The 146 brought work to many sites as its manufacture and assembly was dispersed to a number of places inside and outside the UK. Textron Aerostructures (part of the same company supplying the engines) manufactured the wings in the USA, SAAB-Scania of Sweden would build the tailplane and all moving surfaces such as ailerons, rudder, spoilers and elevators, Shorts of Belfast were to build the engine pods whilst the remainder of the aircraft was built at various BAe plants. Prestwick (formerly Scottish Aviation) would build the engine pylons, Hamble (formerly Folland Aircraft) would build the flap rails. The centre fuselage was built at Filton (formerly Bristol and presently part of Airbus), the rear fuselage were manufactured at Manchester (formerly Avro) with the fin and flaps being made at Brough (formerly Blackburn). Hatfield was responsible for the overall design, production of the nose and flightdeck, final assembly and flight testing.

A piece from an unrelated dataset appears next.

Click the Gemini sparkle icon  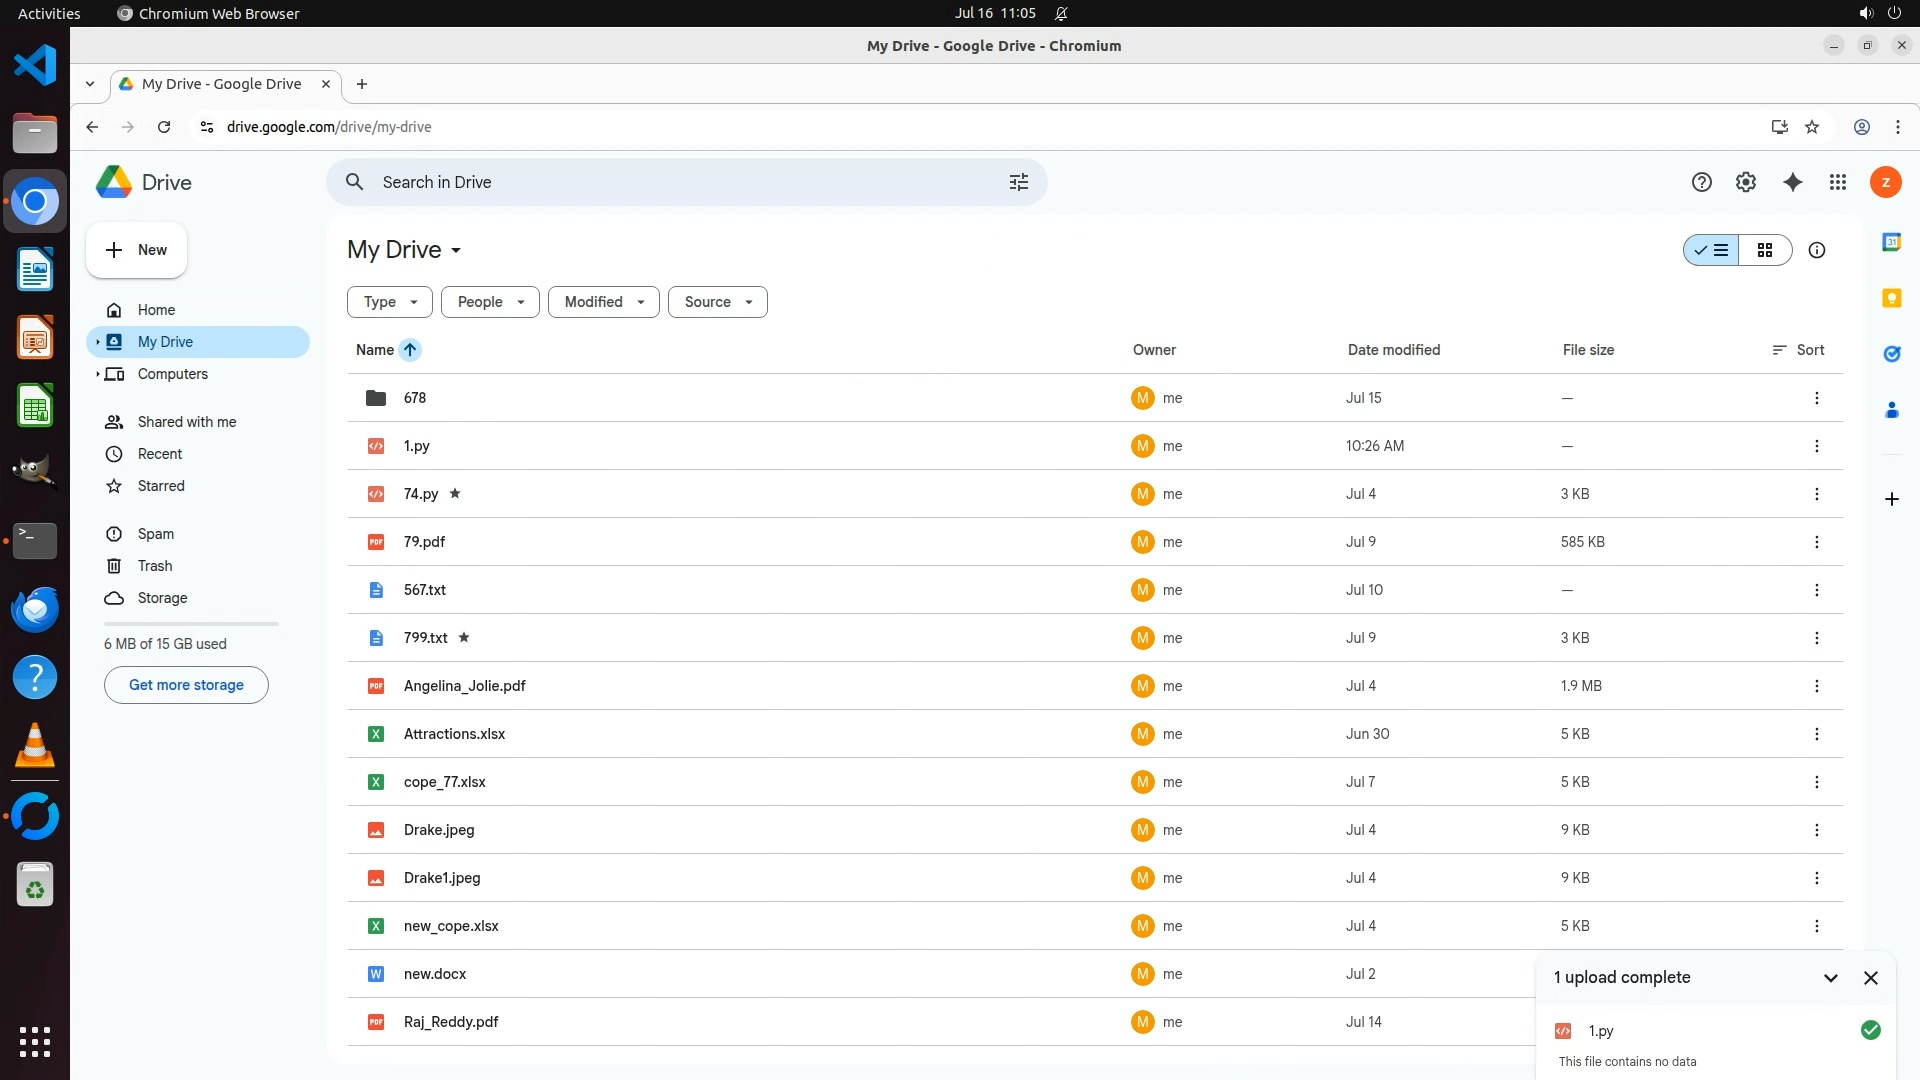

|The 146's maiden flight from Hatfield - Photo: British Aerospace|
Marketing of the 146 was an interesting and new experience in some respects. Most previous UK civil airliner projects had begun with a large order from the national airlines (BEA / BOAC who later merged to form British Airways), but with the 146, its intended use was on short, sometimes tricky routes throughout the world, making use of its STOL capabilities and ability to land on rough strips. Although the reality was more a case of it being used for short haul work, most customers tended to purchase only one or two at a time and many were export orders, something Hatfield team had been good at winning with the Trident and 125 aircraft.

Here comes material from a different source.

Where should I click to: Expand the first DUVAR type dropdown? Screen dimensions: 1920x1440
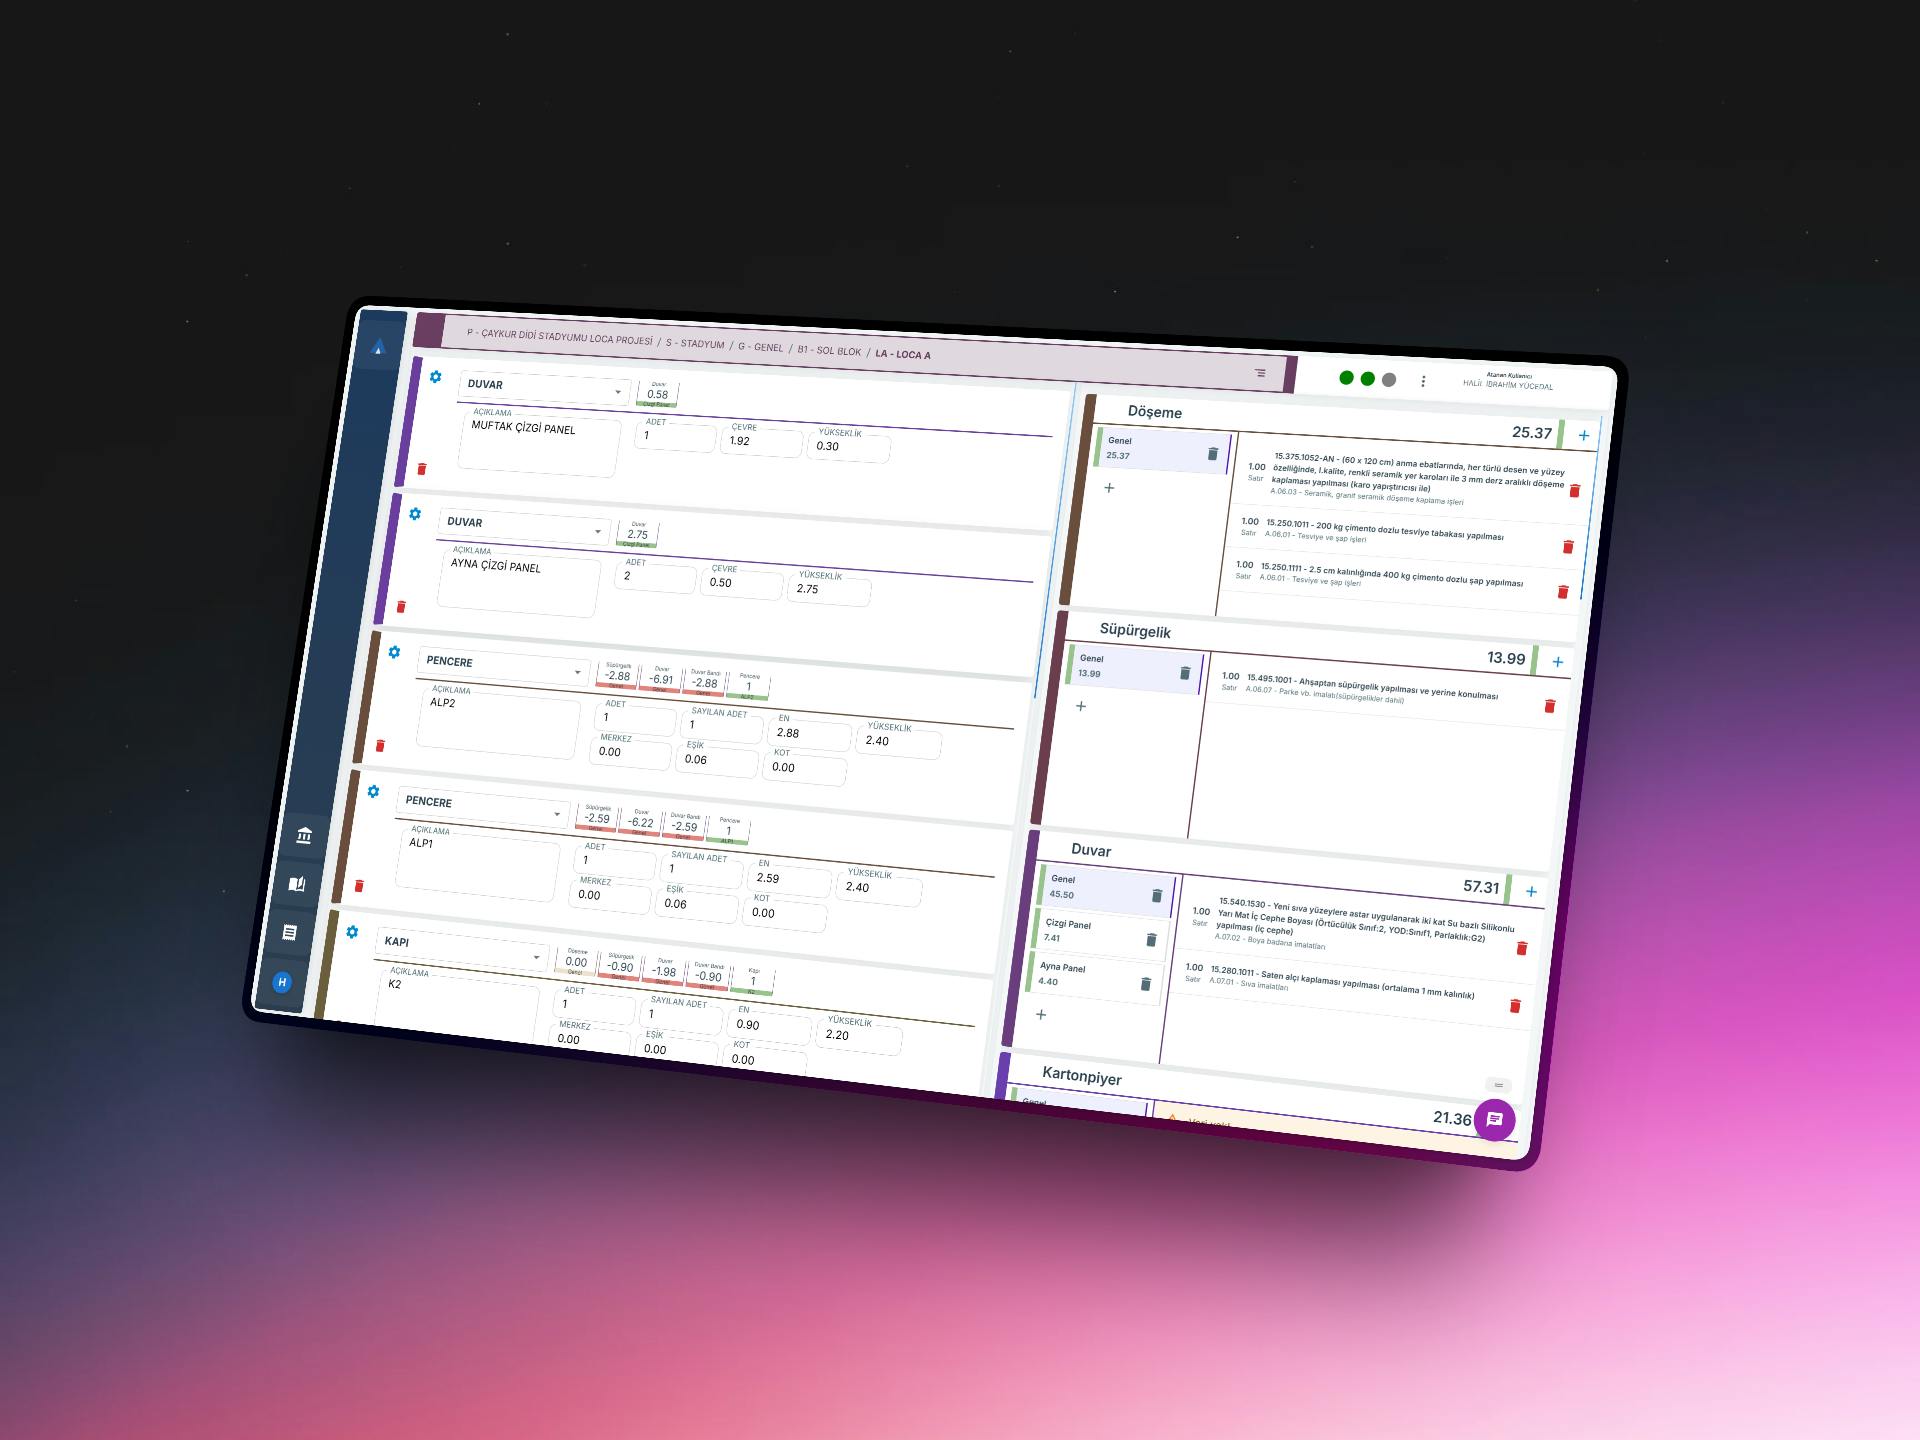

The launch customer for the aircraft was Air Wisconsin for four series 200 aircraft plus four more on option. The first series 200 aircraft was the eighth 146 airframe built. Painted in their colours and registered as G-WISC, it first flew on August 1st, 1982. This was an indication of things to come, as contrary to marketing predictions, it was the 200 series that would prove to be most popular, not the 100 series as previously believed. Whereas the original plan had been to replace the DC3, and later the Viscount and Fokker 27, in that time, passenger numbers had grown and airlines were looking for larger aircraft.
|The BAe 146-200|
The certification of the 146s was gained both in the UK and in the United States during the first half of 1983. Following further sales tours, leases and sales of 146 aircraft were progressively achieved in a number of markets, globally. Two aircraft went to the Royal Air Force as BAE 146 C.1s for evaluation at Brize Norton for possible replacement of the Queen's Flight Andovers. The RAF was suitably impressed and an order for two BAe 146 C.C.2s (BAe 146-100) was placed with deliveries achieved in 1986. A number of orders and leases were achieved, notably in the Americas, Asia and Australasia before the type became more popular in the UK and then Europe in from the late 1980s onwards.